Determine how many lines below contain the string "panel" and give that number without anything else.
─── Supplied data
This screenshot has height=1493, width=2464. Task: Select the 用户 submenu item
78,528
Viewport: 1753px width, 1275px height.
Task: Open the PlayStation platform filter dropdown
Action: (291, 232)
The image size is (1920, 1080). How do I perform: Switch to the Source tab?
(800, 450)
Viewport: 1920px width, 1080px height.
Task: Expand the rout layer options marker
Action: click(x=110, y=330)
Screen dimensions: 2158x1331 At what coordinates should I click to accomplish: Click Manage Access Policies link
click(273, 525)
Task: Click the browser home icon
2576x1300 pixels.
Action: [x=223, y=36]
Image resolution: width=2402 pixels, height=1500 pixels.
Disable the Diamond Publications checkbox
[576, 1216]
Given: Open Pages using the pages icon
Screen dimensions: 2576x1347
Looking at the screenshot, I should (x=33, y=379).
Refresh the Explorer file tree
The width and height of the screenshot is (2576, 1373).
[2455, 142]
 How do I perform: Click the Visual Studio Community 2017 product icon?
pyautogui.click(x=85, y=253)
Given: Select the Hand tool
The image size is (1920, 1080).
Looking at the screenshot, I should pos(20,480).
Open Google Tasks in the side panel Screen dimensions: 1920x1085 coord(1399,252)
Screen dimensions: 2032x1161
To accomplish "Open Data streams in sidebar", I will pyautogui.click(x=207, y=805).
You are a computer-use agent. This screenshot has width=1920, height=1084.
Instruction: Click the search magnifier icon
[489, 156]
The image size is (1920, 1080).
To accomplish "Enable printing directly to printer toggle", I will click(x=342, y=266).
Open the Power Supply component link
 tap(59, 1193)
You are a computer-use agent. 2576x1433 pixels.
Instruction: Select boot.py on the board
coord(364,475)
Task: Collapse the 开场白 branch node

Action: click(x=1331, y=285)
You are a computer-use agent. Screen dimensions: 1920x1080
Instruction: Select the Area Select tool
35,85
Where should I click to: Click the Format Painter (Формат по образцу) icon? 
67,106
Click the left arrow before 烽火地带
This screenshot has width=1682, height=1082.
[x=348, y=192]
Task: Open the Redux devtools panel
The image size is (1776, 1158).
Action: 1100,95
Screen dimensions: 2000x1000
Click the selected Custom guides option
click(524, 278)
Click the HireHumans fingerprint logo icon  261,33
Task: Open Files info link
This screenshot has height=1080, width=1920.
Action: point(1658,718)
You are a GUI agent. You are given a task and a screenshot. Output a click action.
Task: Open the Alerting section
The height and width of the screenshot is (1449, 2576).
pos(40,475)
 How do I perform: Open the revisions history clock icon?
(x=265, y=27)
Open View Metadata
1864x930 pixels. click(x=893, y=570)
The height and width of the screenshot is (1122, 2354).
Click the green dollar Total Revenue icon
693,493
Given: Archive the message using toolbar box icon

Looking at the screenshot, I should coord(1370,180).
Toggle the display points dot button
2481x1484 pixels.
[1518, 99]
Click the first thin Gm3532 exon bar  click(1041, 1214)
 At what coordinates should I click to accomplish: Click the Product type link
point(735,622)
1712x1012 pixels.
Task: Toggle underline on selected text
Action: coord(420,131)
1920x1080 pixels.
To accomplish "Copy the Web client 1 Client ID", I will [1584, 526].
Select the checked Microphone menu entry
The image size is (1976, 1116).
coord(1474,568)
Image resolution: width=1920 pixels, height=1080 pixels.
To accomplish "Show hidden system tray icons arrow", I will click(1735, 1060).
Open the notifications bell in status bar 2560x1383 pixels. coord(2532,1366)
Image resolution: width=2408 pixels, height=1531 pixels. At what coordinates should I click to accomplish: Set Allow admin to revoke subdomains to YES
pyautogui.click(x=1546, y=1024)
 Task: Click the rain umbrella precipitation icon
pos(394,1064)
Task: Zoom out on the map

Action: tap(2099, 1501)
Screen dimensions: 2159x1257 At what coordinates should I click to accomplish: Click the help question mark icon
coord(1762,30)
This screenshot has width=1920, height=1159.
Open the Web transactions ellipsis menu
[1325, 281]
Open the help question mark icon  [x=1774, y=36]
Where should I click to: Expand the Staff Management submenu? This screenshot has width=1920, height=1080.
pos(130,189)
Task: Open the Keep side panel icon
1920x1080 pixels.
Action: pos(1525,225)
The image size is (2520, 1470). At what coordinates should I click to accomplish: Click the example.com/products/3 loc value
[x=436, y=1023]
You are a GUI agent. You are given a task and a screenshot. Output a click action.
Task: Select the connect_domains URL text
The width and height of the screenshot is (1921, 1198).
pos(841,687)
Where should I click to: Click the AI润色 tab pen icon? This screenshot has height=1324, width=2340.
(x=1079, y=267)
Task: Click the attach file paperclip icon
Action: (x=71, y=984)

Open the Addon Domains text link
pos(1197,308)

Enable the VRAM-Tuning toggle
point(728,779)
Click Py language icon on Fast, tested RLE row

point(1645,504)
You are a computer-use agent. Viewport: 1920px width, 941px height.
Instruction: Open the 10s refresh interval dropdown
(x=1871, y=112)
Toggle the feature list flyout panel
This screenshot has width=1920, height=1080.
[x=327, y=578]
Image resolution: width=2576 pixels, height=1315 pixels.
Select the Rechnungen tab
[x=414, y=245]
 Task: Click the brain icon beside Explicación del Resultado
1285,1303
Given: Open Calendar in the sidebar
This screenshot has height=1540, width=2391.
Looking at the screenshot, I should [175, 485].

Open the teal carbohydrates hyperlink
──────
Solution = 4